# How to knit a flat I-cord



## beaz (Mar 16, 2013)

I am researching how to knit an I-cord and came across this:
http://www.knittingnuances.com/resources/Tutorials/Flat_i-Cord_Tutorial.pdf

Always thought I-cord was tubular ... hmm ... interesting


----------



## jobailey (Dec 22, 2011)

Interesting, i've never used an I-cord but I'm going to save the link for future reference.


----------



## denisejh (May 20, 2011)

beaz said:


> I am researching how to knit an I-cord and came across this:
> http://www.knittingnuances.com/resources/Tutorials/Flat_i-Cord_Tutorial.pdf
> 
> Always thought I-cord was tubular ... hmm ... interesting


beaz-Very interesting. Thanks for posting!
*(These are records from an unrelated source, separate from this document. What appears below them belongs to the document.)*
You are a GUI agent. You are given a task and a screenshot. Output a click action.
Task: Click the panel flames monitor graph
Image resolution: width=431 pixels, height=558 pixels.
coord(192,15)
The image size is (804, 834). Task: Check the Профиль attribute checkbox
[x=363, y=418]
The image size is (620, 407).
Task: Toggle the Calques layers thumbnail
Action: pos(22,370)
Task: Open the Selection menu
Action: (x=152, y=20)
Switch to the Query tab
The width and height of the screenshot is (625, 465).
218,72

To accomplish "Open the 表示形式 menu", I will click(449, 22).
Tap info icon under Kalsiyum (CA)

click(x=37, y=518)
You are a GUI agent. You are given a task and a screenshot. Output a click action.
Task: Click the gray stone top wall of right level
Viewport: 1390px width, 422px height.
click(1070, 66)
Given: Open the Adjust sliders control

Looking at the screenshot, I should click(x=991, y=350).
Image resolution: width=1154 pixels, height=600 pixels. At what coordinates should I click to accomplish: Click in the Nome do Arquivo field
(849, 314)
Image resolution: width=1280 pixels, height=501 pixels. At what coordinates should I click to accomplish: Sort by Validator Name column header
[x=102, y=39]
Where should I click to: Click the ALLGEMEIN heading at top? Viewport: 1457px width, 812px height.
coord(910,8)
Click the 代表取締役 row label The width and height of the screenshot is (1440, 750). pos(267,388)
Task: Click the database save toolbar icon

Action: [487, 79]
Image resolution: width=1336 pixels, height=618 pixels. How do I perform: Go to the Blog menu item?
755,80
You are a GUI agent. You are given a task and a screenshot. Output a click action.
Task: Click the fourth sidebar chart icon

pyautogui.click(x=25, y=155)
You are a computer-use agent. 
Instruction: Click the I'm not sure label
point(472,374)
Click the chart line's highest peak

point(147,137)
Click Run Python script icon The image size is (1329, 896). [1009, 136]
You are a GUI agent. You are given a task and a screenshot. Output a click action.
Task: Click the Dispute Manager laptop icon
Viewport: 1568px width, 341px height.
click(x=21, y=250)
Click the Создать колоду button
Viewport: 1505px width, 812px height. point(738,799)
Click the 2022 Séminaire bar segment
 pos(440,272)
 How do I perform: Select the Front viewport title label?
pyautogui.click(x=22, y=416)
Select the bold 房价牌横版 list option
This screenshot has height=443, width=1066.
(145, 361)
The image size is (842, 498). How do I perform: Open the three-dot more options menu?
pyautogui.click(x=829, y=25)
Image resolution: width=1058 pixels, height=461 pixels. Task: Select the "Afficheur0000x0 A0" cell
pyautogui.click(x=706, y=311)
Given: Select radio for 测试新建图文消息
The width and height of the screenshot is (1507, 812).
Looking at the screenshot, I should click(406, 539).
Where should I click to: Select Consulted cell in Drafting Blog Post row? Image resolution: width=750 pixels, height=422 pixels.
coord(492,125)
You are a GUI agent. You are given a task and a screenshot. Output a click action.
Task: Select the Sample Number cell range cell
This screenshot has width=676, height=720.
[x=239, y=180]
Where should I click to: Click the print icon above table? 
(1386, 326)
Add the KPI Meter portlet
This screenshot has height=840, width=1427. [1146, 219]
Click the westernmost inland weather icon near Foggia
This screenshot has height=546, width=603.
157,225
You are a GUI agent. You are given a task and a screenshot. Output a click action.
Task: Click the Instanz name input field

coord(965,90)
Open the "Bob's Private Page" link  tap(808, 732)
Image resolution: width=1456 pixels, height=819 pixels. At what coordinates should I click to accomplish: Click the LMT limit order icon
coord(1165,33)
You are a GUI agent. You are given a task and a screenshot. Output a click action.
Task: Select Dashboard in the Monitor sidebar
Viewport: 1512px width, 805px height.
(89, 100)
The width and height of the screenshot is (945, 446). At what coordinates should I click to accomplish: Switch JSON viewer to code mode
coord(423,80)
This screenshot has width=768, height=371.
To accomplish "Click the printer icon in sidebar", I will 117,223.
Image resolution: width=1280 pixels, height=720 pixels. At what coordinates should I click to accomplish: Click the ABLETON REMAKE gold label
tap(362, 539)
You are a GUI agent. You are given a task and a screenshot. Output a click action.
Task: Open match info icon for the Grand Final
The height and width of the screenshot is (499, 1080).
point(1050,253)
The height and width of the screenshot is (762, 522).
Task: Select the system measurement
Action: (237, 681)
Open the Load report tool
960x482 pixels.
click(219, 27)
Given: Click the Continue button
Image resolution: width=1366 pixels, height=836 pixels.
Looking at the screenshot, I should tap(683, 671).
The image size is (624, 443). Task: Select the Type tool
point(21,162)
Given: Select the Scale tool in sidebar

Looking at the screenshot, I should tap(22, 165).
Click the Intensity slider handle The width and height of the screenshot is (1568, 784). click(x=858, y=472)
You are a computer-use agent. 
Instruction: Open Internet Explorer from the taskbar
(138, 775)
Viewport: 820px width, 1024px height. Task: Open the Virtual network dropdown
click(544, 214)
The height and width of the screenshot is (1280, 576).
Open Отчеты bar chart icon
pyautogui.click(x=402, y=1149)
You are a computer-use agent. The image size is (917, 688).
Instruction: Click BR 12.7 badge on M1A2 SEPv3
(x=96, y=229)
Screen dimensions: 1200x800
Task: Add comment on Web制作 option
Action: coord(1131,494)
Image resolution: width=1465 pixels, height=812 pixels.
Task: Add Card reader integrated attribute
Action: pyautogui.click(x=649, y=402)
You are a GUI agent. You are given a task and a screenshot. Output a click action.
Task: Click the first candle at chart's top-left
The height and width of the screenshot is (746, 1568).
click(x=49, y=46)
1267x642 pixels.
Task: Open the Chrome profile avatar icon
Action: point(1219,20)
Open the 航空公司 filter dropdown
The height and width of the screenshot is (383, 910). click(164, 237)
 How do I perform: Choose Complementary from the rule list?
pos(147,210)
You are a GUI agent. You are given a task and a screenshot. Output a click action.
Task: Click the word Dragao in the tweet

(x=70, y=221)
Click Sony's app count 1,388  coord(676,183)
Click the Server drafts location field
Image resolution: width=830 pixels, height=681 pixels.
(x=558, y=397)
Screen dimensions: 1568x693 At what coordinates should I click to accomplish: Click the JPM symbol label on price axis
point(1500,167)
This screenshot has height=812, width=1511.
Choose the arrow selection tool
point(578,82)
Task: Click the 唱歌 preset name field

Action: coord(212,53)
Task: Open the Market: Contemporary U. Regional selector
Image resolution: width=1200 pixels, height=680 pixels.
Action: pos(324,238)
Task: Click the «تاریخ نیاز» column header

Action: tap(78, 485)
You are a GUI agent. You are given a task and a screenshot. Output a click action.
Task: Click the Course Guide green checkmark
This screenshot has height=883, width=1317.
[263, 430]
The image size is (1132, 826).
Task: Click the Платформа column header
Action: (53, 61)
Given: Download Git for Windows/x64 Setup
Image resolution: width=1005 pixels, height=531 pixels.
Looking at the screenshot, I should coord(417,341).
Denise


----------



## GrandmaNona (Aug 2, 2013)

As with nearly everything else, someone will find a way to change or make it better. Good ideas can not be kept waiting, that is the way of the world. Your good idea prompts another one from someone else.


----------



## BarbaraBL (Nov 27, 2013)

Many thanks! Have bookmarked.


----------



## LadyBecket (Jun 26, 2012)

intriguing!!!


----------



## standsalonewolf (Dec 1, 2011)

thank you :thumbup:


----------



## galaxycraft (Feb 15, 2011)

Thank you. :thumbup:


----------



## NCAknitter (Sep 28, 2013)

got to try this


----------



## pommom2 (Jul 9, 2012)

Very interesting. Thanks. Downloaded the PDF file.


----------



## hallsyh (Nov 14, 2011)

THANKS -very good timing as I am about to knit a lead for the Springer Spaniel I have just finished and like this better than the one from the pattern.


----------



## Ellie in Houston (Mar 10, 2011)

Thanks!! It looks easier than round I-cord!! Ellie


----------



## pzoe (Mar 17, 2011)

Thank you so much. I love icord but never seem to have the need. The button hole possibilities are interesting.


----------



## mildredL2 (May 14, 2014)

Thanks for posting this, have saved it.


----------



## tvarnas (Apr 18, 2013)

So glad you found this and shared. Great idea for any kind of strap. Thanks


----------



## AussieSheila (Oct 20, 2013)

Thankyou beaz. Have knitted many I-cords but really looking forward to this new technique.


----------



## Fialka (Mar 4, 2011)

Thank you ! It comes handy in time, when I need it !


----------



## cspaen34 (Jan 28, 2011)

Thanks for posting. I have made many I-cords; this will be interesting to try.


----------



## knitnanny (Feb 28, 2012)

I was looking for a flat edging! Thanks!!


----------



## riversong200 (Apr 20, 2014)

Interesting idea. Thanks for sharing.


----------



## julietremain (Jul 8, 2011)

thank you...another interesting tidbit....let's see how it can be useful....
julie


----------



## yarnawhile (Apr 9, 2012)

I have been pondering what kind of straps to make for a bag, this might be the solution! Thanks for sharing.


----------



## Tootsie (Mar 16, 2011)

This looks very useful. Thanks for sharing!


----------



## Woefkins (Dec 14, 2012)

Thanks for the pdf. Downloaded and put under the right file header. 
Now I'm ready to use it when needed.
Hannet


----------



## martyr (Feb 15, 2011)

Really interesting technique and looks like a well developed pdf. Looking forward to trying it out. Thank you so much for posting it. :thumbup: :thumbup:


----------



## pommom2 (Jul 9, 2012)

I had forgotten when I first read this, but I have done a similar strap with an I-cord on both side. Cast on 7 ( or 1 or 2 more if you want it wider). K 4 sts., sl 3 sts. with yarn in front. Turn. Repeat this row until strap is desired length. If you add sts. to make it wider just knit them and sl the last 3 on every row. Makes a great purse strap. 
Will look funny at first, just keep going and after a few rows will look like it's supposed to.


----------



## Ellie in Houston (Mar 10, 2011)

Thanks!! How would you attach it to the front edge of a vest?? The attaching is the problem for me - any suggestions?


----------